Court Opinion

ID: 5301992
Source: CourtListenerOpinion
Date Created: 2022-01-08 03:12:52.910192+00
Date Added: 2024-06-11T08:29:05.576356
License: Public Domain

Crouch, J. (dissenting).
The decisive question is whether or not the relation of debtor and creditor existed between the insured and the insurer at the time of the death of the insured. The policies themselves contain no provision relating to loans or giving *641the right to the insured to secure a loan thereon from the insurer. But the insurer at the time the loan was made had the right under the law to make it. And under the statute which gave it that right, it was to loan “ on the pledge to it of such policies and its accumulations as collateral security.” The extent of the loan was confined to the “ lawful reserve ” on the policy. There is nothing said here about personal liability.
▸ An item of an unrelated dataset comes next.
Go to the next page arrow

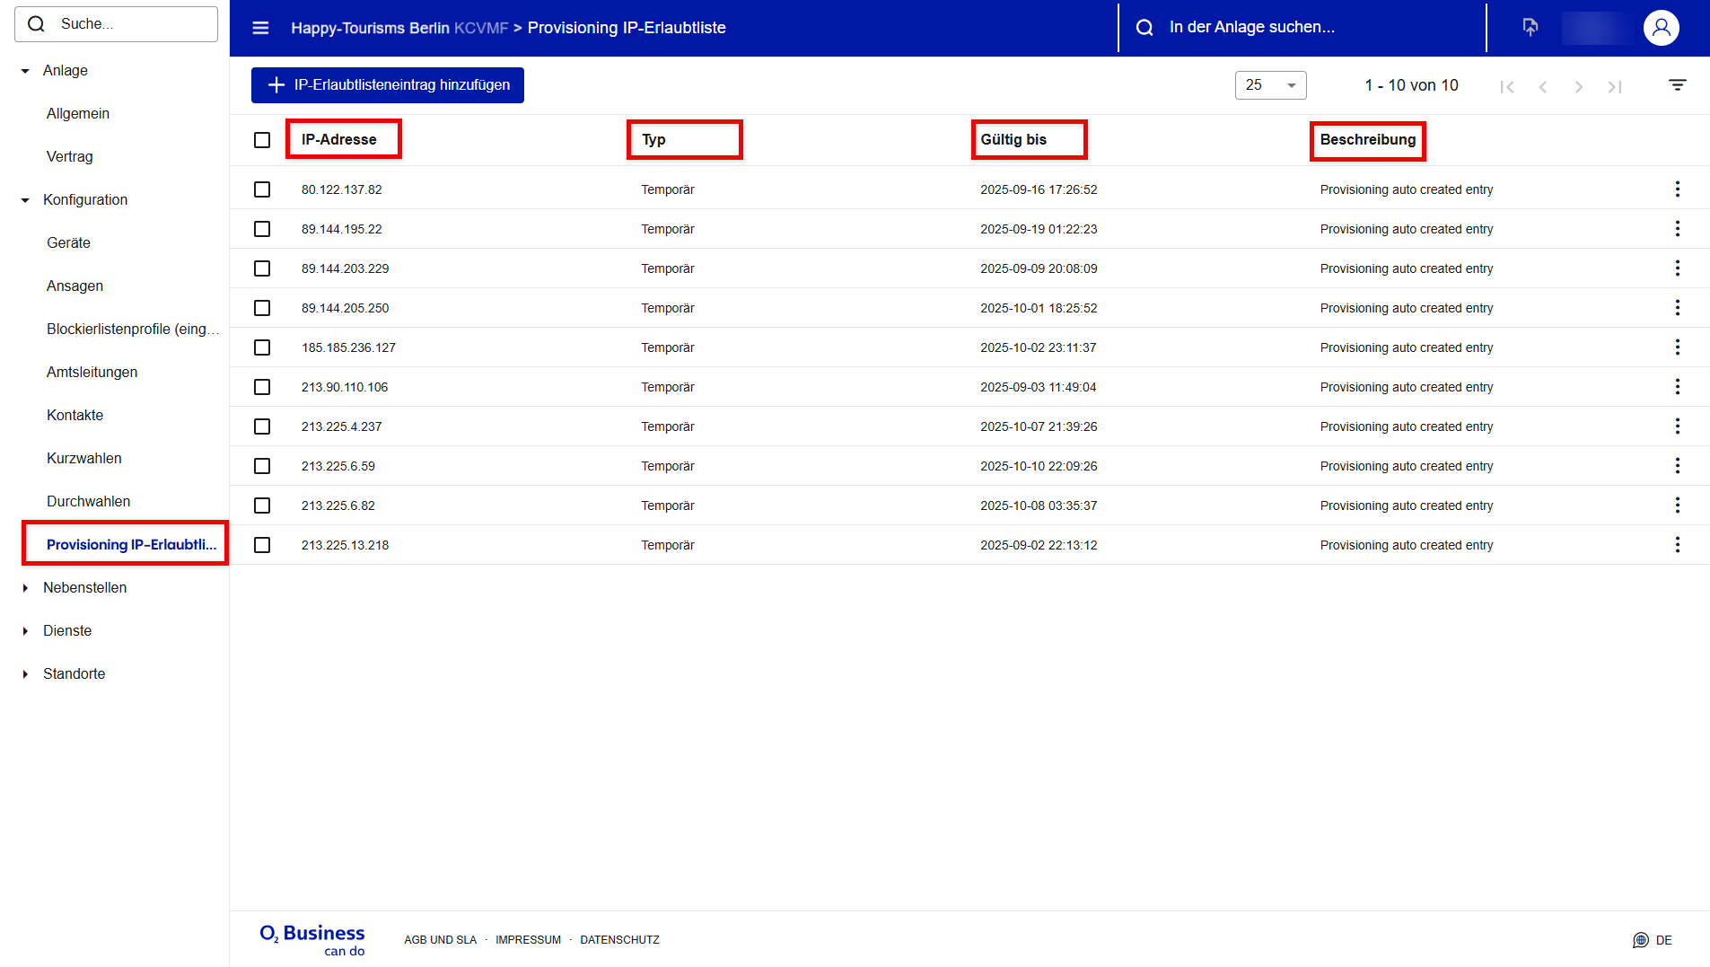click(x=1578, y=86)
The language is not so clear as in the later statute, which uses the phrase “ on the sole security thereof.” I think, however, that the effect was the saíne. Since the loan was confined to the lawful reserve, there could never be any question of personal liability. The loan in substance and effect was merely an advance. No situation could arise which would demand resort to personal liability.
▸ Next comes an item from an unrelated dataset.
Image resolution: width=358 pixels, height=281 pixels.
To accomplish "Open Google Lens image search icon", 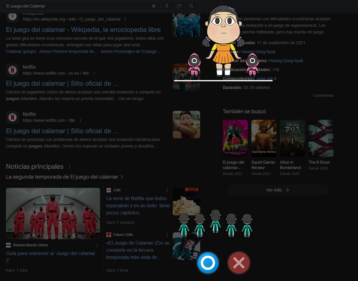I will (179, 6).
On the background of that legislation the court must construe the contract existing between the parties after the loan agreement was made. Reading together the statute, the loan offer, the loan agreement and assignment, and the acknowledgment, the contract is instinct with an understanding and agreement that the sole effect of the transaction was an advance on the policy, reducing the amount payable thereon upon maturity to the surplus above the amount of the loan and interest. The whole insurance contract Was reduced to that, subject to the right of the insured and beneficiary to repay the loan and thus restore the insurance contract to its original form.
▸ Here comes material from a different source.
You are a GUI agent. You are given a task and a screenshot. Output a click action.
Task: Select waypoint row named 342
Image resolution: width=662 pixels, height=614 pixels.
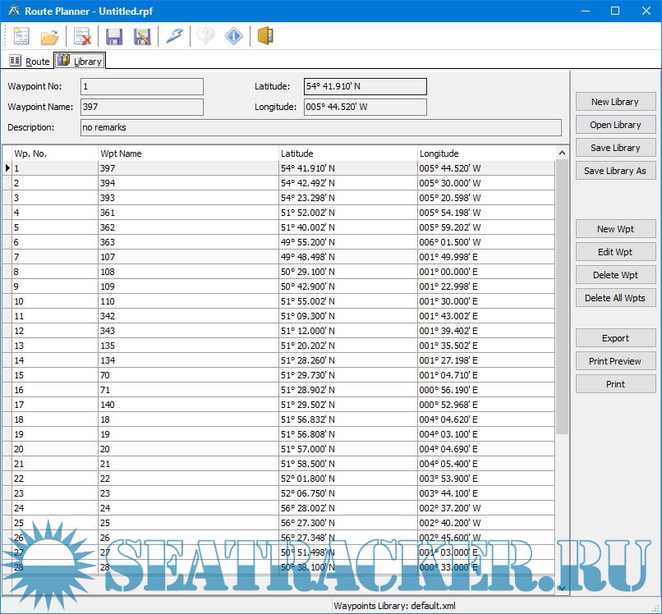pos(187,316)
The loan offer informed the insured that where a loan was made, then in case of death before the maturity of the loan, “ the cash balance, if any, after payment of the loan, will be [not may be] paid to the parties legally entitled thereto.” The language of the loan agreement was to the same effect. Upon maturity of the policy by death “ the excess value above the loan and interest shall be due and payable to the legal owner or owners of the policy on demand.” So, also, the loan acknowledgment accompanying the check for the amount of the loan, which says: “ In the event of the death of the insured before the maturity of the loan, any indebtedness to the Society by reason hereof will be [not may be] deducted from the amount payable under the policy, the balance being payable to the person or persons legally entitled thereto.”
My view is that notwithstanding the variations in the facts between this case and the Wagner case, the essence and effect of the contracts in both cases are the same. I, therefore, vote for affirmance.
Decree so far as appealed from reversed on the law and facts, and matter remitted to the Surrogate’s Court with directions to enter a modified decree in accordance with the opinion, with costs.